Trolleys with four wheels can be made in various ways. The rear (US shopping carts) or front wheels (Heavy Load trolleys in UK DIY superstores) may be constrained to point forwards ('fixed'), or neither (most UK supermarkets - unfortunately for my poor back). There may be a braking handle (as with airport luggage trolleys) - and this may either release or apply the brake. A brake may also be present on one of the wheels, operated by foot (UK supermarkets).

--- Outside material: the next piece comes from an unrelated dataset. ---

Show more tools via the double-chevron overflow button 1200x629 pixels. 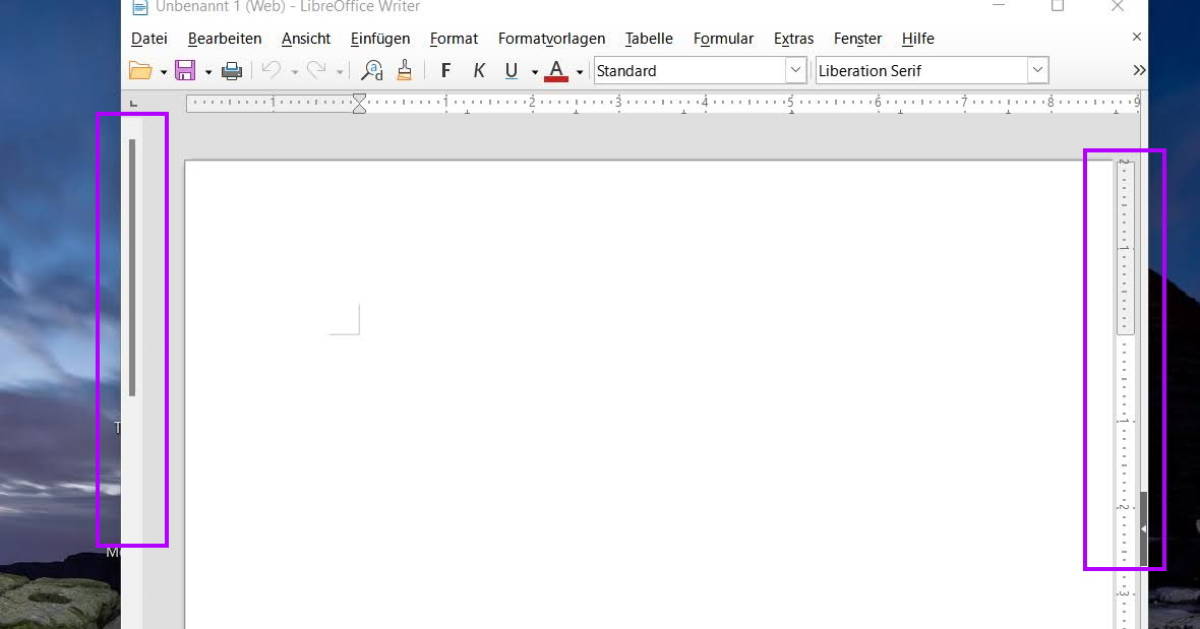(x=1138, y=70)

I shall examine the physics of each type of wheel configuration, and suggest an alternative design.

About Wheels

The problem with trolley wheels is that, while fixed ones experience lateral friction, freely-rotating ('free') ones do not. Why is this a problem? Because the amount of lateral friction has a direct effect on the amount of torque required to be applied to the handle in order to manoeuvre the trolley. Large required torque is my main enemy here: speaking as someone who has suffered from back disorders, I can say from personal experience that it is the main cause of pain and injury while shopping [footnote: For those who are young and healthy, I want to say: YES, I actually MEAN that! When your body gets older, it's less sturdy. You may think that this doesn't happen until you are about 70 years old, but I'm 39, and I've had back trouble for about 5 years now. It could happen to YOU!]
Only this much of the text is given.